• EXERCISE GOAL: Revise the lines from the line with "The image size is (1920, 1200)." to the line with "click(x=492, y=187)", replacing "dropdown" with "drop-down list" and leaving everything else unchanged.

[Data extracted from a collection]
------------------------------

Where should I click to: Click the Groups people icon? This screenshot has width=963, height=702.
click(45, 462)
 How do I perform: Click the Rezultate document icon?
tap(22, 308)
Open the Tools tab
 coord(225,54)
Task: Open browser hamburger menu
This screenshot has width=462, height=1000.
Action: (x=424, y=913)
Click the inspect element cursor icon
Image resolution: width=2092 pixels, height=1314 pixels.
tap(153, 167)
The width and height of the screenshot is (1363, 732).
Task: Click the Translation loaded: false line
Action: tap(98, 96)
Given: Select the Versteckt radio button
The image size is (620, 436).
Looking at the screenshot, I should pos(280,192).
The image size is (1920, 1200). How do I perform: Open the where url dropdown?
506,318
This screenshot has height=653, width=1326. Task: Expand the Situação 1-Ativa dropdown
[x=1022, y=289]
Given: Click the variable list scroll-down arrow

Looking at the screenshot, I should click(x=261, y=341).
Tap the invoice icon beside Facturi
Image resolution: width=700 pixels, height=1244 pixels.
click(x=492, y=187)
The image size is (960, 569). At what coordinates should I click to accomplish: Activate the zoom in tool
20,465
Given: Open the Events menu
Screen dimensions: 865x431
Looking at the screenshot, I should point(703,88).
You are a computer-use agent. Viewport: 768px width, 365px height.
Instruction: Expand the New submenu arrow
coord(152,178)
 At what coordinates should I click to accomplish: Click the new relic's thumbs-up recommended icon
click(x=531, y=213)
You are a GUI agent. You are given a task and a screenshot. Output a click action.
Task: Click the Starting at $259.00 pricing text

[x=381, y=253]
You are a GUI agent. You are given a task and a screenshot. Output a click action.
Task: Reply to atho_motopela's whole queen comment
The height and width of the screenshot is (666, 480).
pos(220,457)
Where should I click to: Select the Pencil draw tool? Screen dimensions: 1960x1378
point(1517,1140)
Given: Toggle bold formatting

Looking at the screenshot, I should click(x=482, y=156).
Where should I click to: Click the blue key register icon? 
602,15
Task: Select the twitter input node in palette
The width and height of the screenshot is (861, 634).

------------------------------

• RESPONSE TO THE TASK:
The image size is (1920, 1200). How do I perform: Open the where url drop-down list?
506,318
This screenshot has height=653, width=1326. Task: Expand the Situação 1-Ativa drop-down list
[x=1022, y=289]
Given: Click the variable list scroll-down arrow

Looking at the screenshot, I should click(x=261, y=341).
Tap the invoice icon beside Facturi
Image resolution: width=700 pixels, height=1244 pixels.
click(x=492, y=187)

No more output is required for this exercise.